Scotty's Castle Death Valley California
Way out in the middle of nowhere in Death Valley National Monument is a 32,000-square-foot two-story Spanish Villa that's called Scotty's Castle. Walter “Scotty” Scott, made his first visit to Death Valley in 1888 at the age of 16. He immediately fell in love with the area that ran along the California-Nevada border. Several years later in 1902, while tying his hand at gold mining in the mountains of Colorado, Scott convinced a wealthy New Yorker to sponsor a fictitious gold mine in Death Valley. For two years Walter wrote his patron describing his finds in Death Valley, all of which were lies. By 1904, a sizable sum had been invested, and Scott boarded a train east carrying a bag supposedly holding $12,000 in gold. The bag was conveniently and mysteriously stolen before he reached his destination. Such a large heist was a big story, and newspapers were eager to print it.

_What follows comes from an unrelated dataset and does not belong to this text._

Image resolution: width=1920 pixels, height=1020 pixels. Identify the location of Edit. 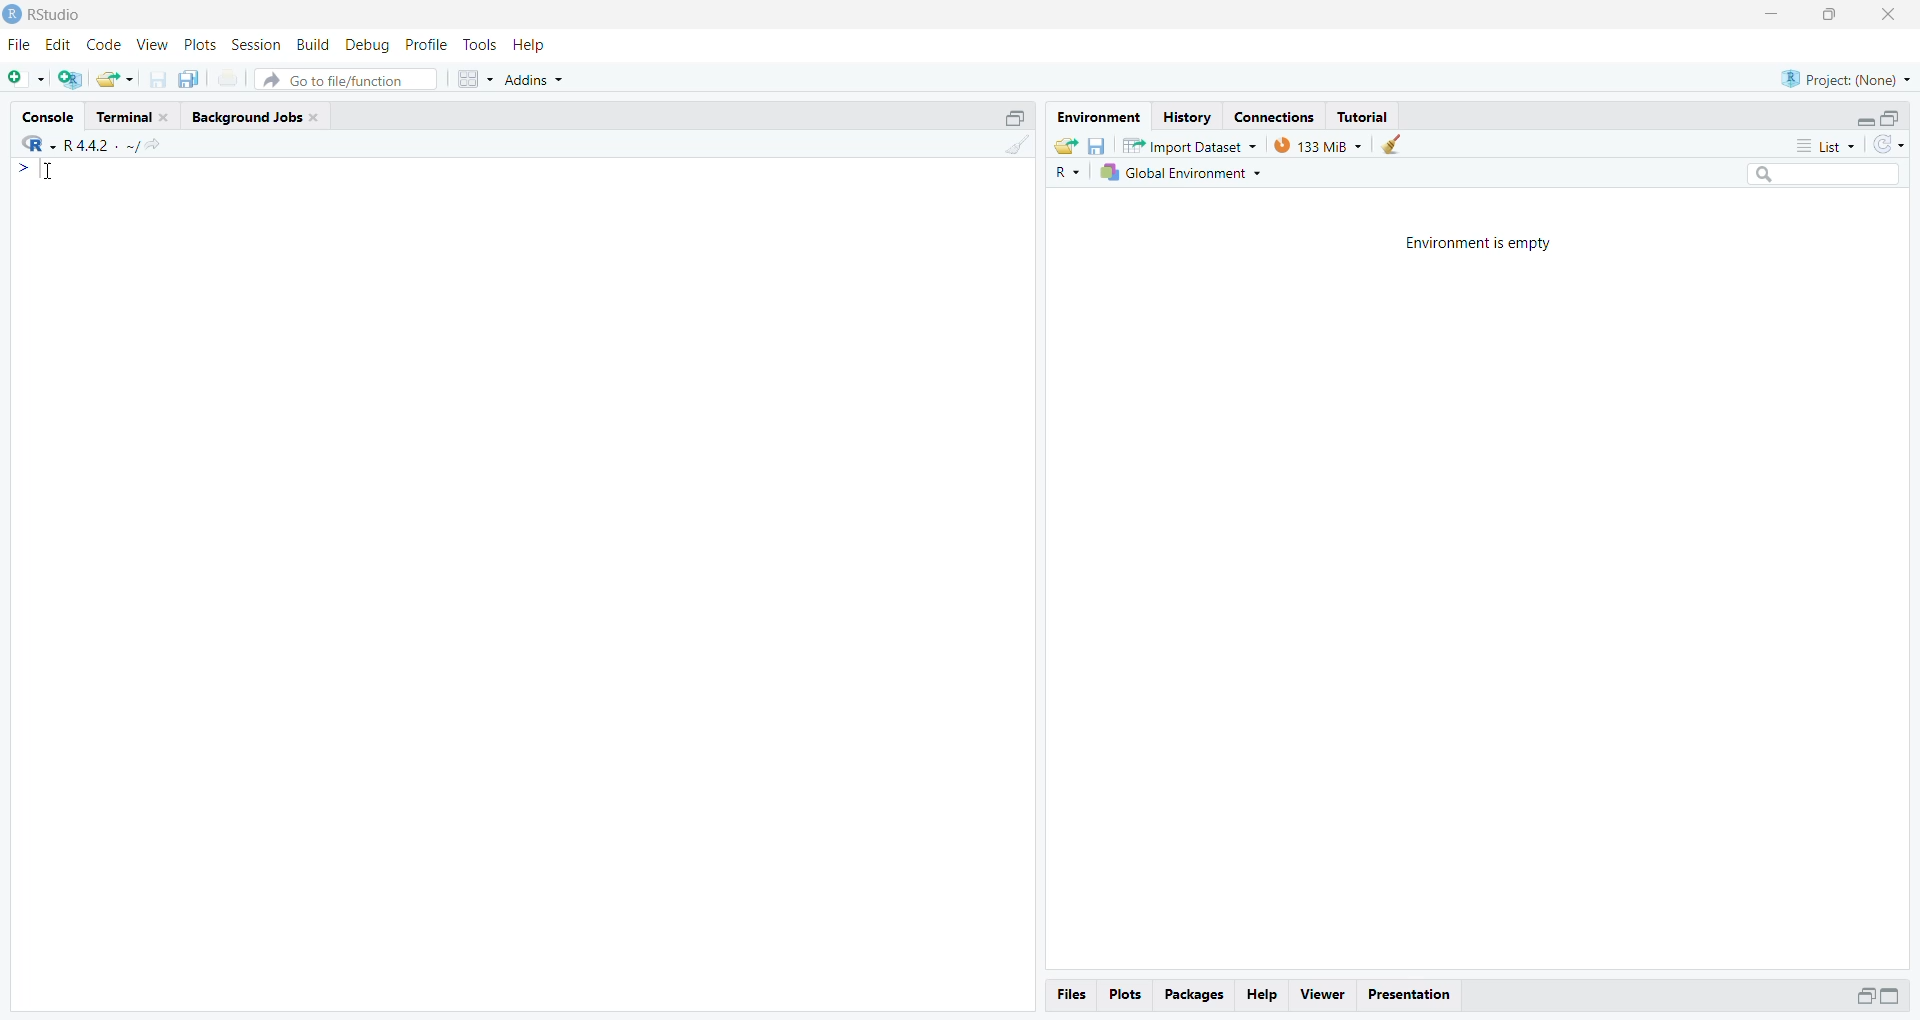
(60, 47).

In 1905 Scott chartered the Coyote Special, a three-car train, with $5000 of an investors’ money in an attempt to break the rail speed record from Los Angeles to Chicago. He arrived in Chicago in less than 45 hours breaking the record. The press invented stories of a secret gold mine, which paid for his exploits and quickly gave him the moniker "Death Valley Scotty."
Gold investor Albert Johnson was among the crowd in Chicago to greet Scotty and was intrigued after hearing tales of the Death Valley gold mine. Johnson visited Scotty for nearly a month in 1909. Though he saw no gold, he enjoyed the desert climate and its effects on his failing health. In 1912 Scotty’s scam would be exposed to Johnson and the public in front of a grand jury. After being discredited; Scotty disappeared from the spotlight in a small cabin at lower Grapevine Canyon. Despite his untruthfulness, his friendship with Johnson grew and he often traveled west to visit Scotty for months at a time.
Eventually, Johnson decided to build a ranch in Death Valley and began construction in 1927.
After The stock market crash in 1929 Johnson's ability to complete the ranch was limited, and he was forced to liquidate his business.
Then in 1947, with his health failing, Johnson attempted to sell the Ranch to the federal government. His efforts failed, and in 1948 he donated the ranch to the Gospel Foundation of California. Albert Johnson died leaving the ranch forever unfinished.
In 1951, Scotty returned to live in the Castle and entertain paying guests with his exploits. He reached the height of his fame and became a tourist attraction in his own right. In 1954, Walter Scott died at the age of 82 and was buried on the rocky hill northwest of the guesthouse next to his dog. In 1970 the National Park Service purchased Scotty's Castle for $850,000.
Today guided tours of Scotty's Castle today. Park rangers dress in 1930s style clothes to help take the visitor back in time. During the tour, guests are treated to the sounds of a 1,121 pipe Welte theater organ. An underground mystery tour is also available for those wishing to see the inner-workings of the building.